Seu site, chamado "The Movie Cliches List", www.moviecliches.com (leia texto abaixo), é motivo de constante delícia para fãs de cinema e navegadores, constrangimento e, com certeza, inspiração para os roteiristas de cinema. Mesmo porque, para usar um dos mais antigos, nesta vida, nada se perde, tudo se repete. Mas há muitos outros.
Há o do garoto de 11 anos, que sabe tudo sobre computadores e consegue salvar o mocinho e o mundo da destruição, acessando nos últimos segundos um site inacessível a qualquer ser adulto normal.
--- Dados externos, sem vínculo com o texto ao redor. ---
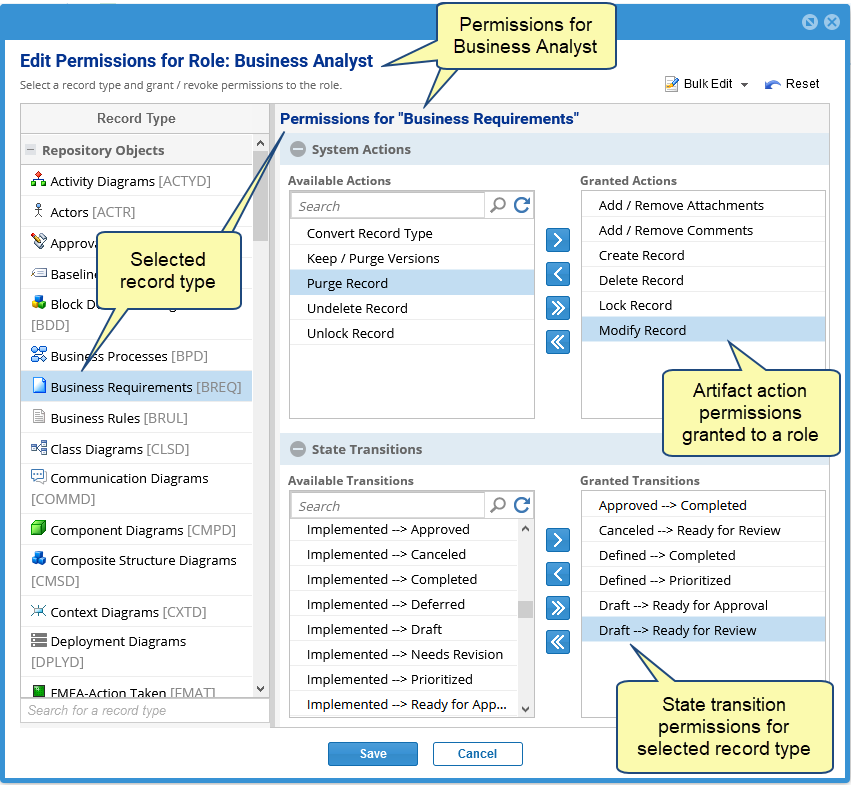Collapse the Repository Objects group
Image resolution: width=851 pixels, height=785 pixels.
[x=31, y=150]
Ah, não, esse é gasto, não tem graça.
Melhor ainda é o do herói que, no turbilhão da metrópole, consegue pegar um táxi a qualquer hora do dia ou da noite, a não ser se estiver sendo perseguido por bandidos, quando então nada consegue e é obrigado a fugir a pé.
E que tal a luta de esgrima, e de morte, entre herói e vilão? De repente, as armas se encostam, os dois ficam frente a frente, olho no olho, o rival solta uma frase de efeito, a do mocinho é bem mais divertida, então vem o golpe final e o bandido cai morto. Todos esses são velhos demais, o melhor de todos mesmo ainda é o do...
Se tudo isso parece bastante familiar, não estranhe, você já viu, e continuará vendo, dezenas, centenas de vezes mais. São os clichês do cinema, sem os quais Hollywood e qualquer filme que se preze não conseguiriam sobreviver.
São situações clássicas, conhecidas, repetidas, gastas, renovadas ou recauchutadas, constantemente recriadas pelos roteiristas, como se consultassem um antigo, secreto e grosso manual com todos os clichês catalogados por assunto. Basta escolher o tema e o clichê mais adequados e encaixar no filme.
Pode ser até que exista tal manual de clichês à disposição dos escritores de cinema. De certa maneira, ele seria útil apenas como obra de referência, porque clichês estão em toda a parte, à disposição de todos, centenas, dezenas, milhares deles, na mente do espectador, em livros, revistas e, naturalmente, nos filmes. E não é de hoje, eles surgiram há um século, com o cinema.
Modernamente, o crédito maior deve ir para a revista "Mad", a primeira a fazer dos clichês do cinema uma arte, saborosa e impagável arte, de sátira e criatividade. E quando seus escritores e artistas acharam que os clichês que satirizavam estavam...
Bem, virando velhos clichês, inverteram as situações, criando os "anticlichês", ou seja, o outro lado deles. Um exemplo é o do namorado que consola a namorada, gravemente doente na cama, e diz: "Agora durma, querida. Amanhã, as coisas ficarão ainda piores para você". Ou o do velho pioneiro do Oeste, para o neto: "Quando chegamos aqui, muitos anos atrás, esta terra não passava de um vasto deserto. Agora, olhe para ela, conseguimos destruí-la mais ainda".